▸ Stated problem: How many lines in the records from a data collection below contain the string "menu"? Reply with the number alone.

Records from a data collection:
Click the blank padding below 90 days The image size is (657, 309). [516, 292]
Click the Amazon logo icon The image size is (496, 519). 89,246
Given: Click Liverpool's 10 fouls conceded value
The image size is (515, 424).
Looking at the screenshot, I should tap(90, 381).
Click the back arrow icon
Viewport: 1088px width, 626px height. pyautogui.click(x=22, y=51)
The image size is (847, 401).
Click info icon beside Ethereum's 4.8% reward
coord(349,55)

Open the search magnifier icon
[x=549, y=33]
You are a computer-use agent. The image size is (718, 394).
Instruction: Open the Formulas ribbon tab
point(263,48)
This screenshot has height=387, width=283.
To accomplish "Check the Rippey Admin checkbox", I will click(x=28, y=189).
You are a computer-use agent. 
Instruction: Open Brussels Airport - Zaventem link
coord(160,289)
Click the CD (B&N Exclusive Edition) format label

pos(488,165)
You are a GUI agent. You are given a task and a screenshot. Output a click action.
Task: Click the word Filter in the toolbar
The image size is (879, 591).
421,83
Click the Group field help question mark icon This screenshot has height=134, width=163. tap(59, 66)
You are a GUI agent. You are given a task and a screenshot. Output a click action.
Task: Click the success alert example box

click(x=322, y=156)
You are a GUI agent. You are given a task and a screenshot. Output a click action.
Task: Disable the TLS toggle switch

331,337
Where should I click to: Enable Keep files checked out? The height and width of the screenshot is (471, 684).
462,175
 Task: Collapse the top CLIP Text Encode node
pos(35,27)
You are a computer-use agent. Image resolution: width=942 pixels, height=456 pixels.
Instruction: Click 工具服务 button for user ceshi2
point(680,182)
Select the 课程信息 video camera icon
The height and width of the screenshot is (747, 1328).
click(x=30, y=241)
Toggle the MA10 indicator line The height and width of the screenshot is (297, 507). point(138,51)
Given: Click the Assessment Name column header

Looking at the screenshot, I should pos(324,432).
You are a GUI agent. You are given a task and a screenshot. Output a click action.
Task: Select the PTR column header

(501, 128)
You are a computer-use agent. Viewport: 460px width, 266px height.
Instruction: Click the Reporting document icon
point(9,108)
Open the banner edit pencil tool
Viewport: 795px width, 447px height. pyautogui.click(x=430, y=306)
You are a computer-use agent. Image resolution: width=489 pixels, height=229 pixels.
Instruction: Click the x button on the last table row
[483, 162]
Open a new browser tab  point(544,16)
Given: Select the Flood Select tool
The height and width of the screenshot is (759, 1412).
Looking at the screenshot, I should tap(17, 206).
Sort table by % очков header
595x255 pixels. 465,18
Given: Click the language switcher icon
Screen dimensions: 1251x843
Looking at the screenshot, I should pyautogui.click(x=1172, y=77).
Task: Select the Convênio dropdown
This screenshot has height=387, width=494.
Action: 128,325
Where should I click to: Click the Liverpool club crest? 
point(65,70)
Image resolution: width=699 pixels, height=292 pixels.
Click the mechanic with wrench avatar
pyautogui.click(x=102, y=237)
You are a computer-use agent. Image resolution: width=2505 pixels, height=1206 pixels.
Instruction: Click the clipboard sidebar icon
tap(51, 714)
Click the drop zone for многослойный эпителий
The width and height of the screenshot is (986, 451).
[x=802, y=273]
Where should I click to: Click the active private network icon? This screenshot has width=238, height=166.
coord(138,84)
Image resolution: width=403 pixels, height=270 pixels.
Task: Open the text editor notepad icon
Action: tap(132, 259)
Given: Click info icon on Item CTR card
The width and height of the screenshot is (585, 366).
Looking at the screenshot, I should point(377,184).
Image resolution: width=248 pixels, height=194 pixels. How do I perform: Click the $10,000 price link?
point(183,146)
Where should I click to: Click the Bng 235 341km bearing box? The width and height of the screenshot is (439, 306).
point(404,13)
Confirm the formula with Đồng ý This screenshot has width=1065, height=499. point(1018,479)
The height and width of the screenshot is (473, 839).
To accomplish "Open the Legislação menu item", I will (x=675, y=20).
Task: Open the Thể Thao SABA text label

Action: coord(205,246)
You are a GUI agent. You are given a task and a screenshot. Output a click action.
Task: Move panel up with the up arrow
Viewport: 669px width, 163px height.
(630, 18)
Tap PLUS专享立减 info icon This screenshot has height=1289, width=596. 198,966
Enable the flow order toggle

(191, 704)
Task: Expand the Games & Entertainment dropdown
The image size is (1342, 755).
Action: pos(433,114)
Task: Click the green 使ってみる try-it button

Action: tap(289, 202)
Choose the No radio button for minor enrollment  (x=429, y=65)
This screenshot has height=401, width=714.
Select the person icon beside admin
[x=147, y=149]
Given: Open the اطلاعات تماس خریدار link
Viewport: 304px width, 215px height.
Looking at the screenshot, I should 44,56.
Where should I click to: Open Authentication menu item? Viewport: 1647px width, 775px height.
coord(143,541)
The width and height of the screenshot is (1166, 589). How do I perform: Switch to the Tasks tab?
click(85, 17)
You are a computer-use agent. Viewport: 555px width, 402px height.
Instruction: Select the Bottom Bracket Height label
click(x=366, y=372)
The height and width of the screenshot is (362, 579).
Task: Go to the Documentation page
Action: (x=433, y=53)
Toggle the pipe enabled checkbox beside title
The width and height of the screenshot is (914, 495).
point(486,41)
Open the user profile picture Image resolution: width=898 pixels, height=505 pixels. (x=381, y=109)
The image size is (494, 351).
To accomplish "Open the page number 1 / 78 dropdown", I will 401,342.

▸ Finished exercise: 2